Glycated haemoglobin levels are related to chronic subclinical inflammation in renal transplant recipients without pre-existing or new onset diabetes

Esteban Porrini1,2, Maribel Diaz Gomez3, Alejandra Alvarez1, Marian Cobo1, Jose Manuel Gonzalez-Posada1, Lourdes Perez1, Luis Hortal4, José J. García5, María Dolores Checa6, Adelaida Morales7, Domingo Hernández1 and Armando Torres1,2

1Research Unit, Hospital Universitario de Canarias, University of La Laguna, Tenerife, 2Instituto de Investigación Reina Sofía, 3Laboratory Section, Hospital Universitario de Canarias, La Laguna, 4Nephrology Section, Hospital Universitario Doctor Negrin, Las Palmas de Gran Canaria, 5Nephrology Section, Hospital Nuestra Señora de La Candelaria, Tenerife, 6Nephrology Section, Hospital Universitario Insular, Las Palmas de Gran Canaria and 7Hospital General de Lanzarote, Lanzarote, Spain

Correspondence and offprint requests to: Armando Torres, Nephrology Section and Research Unit, Hospital Universitario de Canarias, Ofra S/N, 38320, La Laguna, Tenerife, Spain. Email: atorres{at}ull.es



   Abstract
 Top
 Abstract
 Introduction
 Subjects and methods
 Results
 Discussion
 Acknowledgements
 References
 
Background. C-reactive protein (CRP), a marker of chronic subclinical inflammation (CSI), is related to cardiovascular mortality in the general and renal transplant populations. In the general population, high CRP levels are associated with pre-diabetic glucose homeostasis alterations which may contribute to the proatherogenic effect of CSI.

Methods.
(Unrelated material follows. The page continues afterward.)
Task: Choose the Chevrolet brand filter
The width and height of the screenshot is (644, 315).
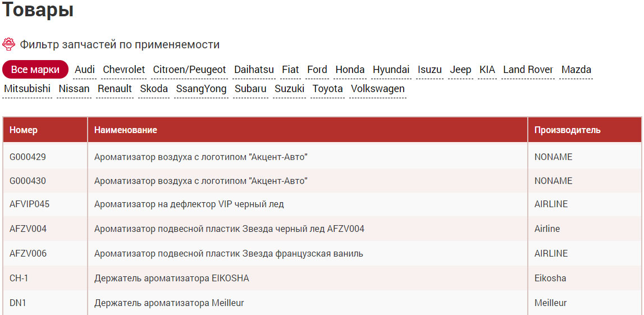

We studied 134 consecutive renal transplant recipients without pre-existing or new onset diabetes. CRP, oral glucose tolerance test, insulin sensitivity and HbA1c were measured.

Results. Among CRP tertiles, fasting glucose and glucose after 120 min were not different. However, HbA1c was higher (4.9 ± 0.6; 5.2 ± 0.5; 5.4 ± 0.5; P = 0.005] and insulin sensitivity lower (McAuley index: 7.2 ± 2; 6.8 ± 2; 6.2 ± 1.3; P = 0.042) in the third CRP tertile. In addition, HDL-cholesterol was lower and triglycerides and body mass index (BMI) higher in the third tertile. Consequently, metabolic syndrome was more prevalent in the upper CRP tertiles [11 (25%); 19 (43%); 22 (50%); P = 0.01). In multivariate analyses, HbA1c was related to higher CRP levels (standardized ß coefficient = 0.21, P = 0.013), independently of BMI (standardized ß coefficient = 0.24, P = 0.005) and triglycerides (standardized ß coefficient = 0.18; P = 0.03).

Conclusions. Subclinical glucose homeostasis alterations are related to chronic inflammation in renal transplant recipients without pre-existing or new onset diabetes and may contribute to their high cardiovascular mortality.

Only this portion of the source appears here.